Juiz municipal (nomeados pela Corte e presidente de província) Promotor Público (idem)

Escrivão de execuções Oficiais de justiça Distrito Juiz de paz (eleito)

Escrivão (nomeado pelas câmaras) Inspetores de quarteirão (idem) Oficiais de justiça (idem)

Fonte: Código de Processo Criminal de Primeira Instância do Império do Brasil.

IN: PIERANGELLI, José Henrique. Processo penal: evolução histórica e fontes legislativas. São Paulo: Jalovi, 1983

Apesar de a legislação apresentar toda uma estrutura respaldada pelos antigos cânones legais os quais priorizavam a hierarquização das funções dentro do judiciário, constatou-se pela pesquisa que nem sempre isto foi possível. Em diversas Comarcas a falta de funcionários na burocracia jurídica comprometeu o andamento dos processos crimes e a distribuição da justiça. Assim, ao reler as obras de Caio Prado Junior, Ilmar Mattos e Ivan de Andrade Vellasco, constamos que de fato era comum que homens sem formação em Direito exercessem funções dentro do aparato jurídico como já haviam afirmado estes autores. Questões que estiveram presentes até as duas primeiras décadas do século XX, nas comarcas mato-grossenses.

Como parte constitutiva da problemática, buscamos delinear as regularidades e os desvios de padrões comportamentais tanto daqueles cidadãos comuns que aparecem nos processos crimes quanto dos outros elementos envolvidos com o aparelho judicial e político a partir dos dados quantitativos e qualitativos obtidos com as análises das tipologias criminais e das variáveis selecionadas: a profissão/ocupação, a condição dos envolvidos no processo como vítima, réu/ré ou testemunha, a procedência (local de origem), o sexo, a arma utilizada na prática criminosa e os resultados das sentenças. Nesse sentido, verificamos que nem sempre foi possível estabelecer limites claros entre as variáveis e as categorias selecionadas para este estudo, já que as fronteiras das experiências em sociedade são fluidas, dissimuladas e complexas.

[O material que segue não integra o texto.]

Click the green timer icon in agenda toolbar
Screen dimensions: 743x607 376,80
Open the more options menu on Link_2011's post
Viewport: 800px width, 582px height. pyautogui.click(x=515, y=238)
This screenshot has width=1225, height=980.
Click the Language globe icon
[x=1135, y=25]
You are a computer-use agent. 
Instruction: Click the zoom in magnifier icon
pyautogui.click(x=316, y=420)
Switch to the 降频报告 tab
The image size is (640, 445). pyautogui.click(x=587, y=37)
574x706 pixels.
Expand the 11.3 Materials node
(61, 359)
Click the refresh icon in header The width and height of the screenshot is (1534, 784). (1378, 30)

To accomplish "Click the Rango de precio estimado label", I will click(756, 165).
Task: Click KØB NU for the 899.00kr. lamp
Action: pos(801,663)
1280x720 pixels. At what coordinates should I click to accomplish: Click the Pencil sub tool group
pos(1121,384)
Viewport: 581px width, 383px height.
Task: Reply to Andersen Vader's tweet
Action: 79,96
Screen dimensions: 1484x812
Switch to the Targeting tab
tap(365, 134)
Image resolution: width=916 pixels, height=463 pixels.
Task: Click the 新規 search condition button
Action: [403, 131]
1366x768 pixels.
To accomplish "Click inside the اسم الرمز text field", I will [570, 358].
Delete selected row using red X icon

A heterogeneidade da sociedade mato-grossense se revelava em cada processo analisado, demonstrando a complexidade das relações sociais estabelecidas à época. Categorias sociais que aparecem na produção das fontes em muitos casos carregadas de estereótipos e preconceitos, revelando que embora os filtros, deslocamentos temporais e deformações, fossem para encobrir as falhas da justiça, também serviram como mecanismos da lei envoltos em “guerrilhas burocráticos” para fortalecer o acesso a justiça no momento em que novos personagens políticos entram em cena questionando os poderes constituídos.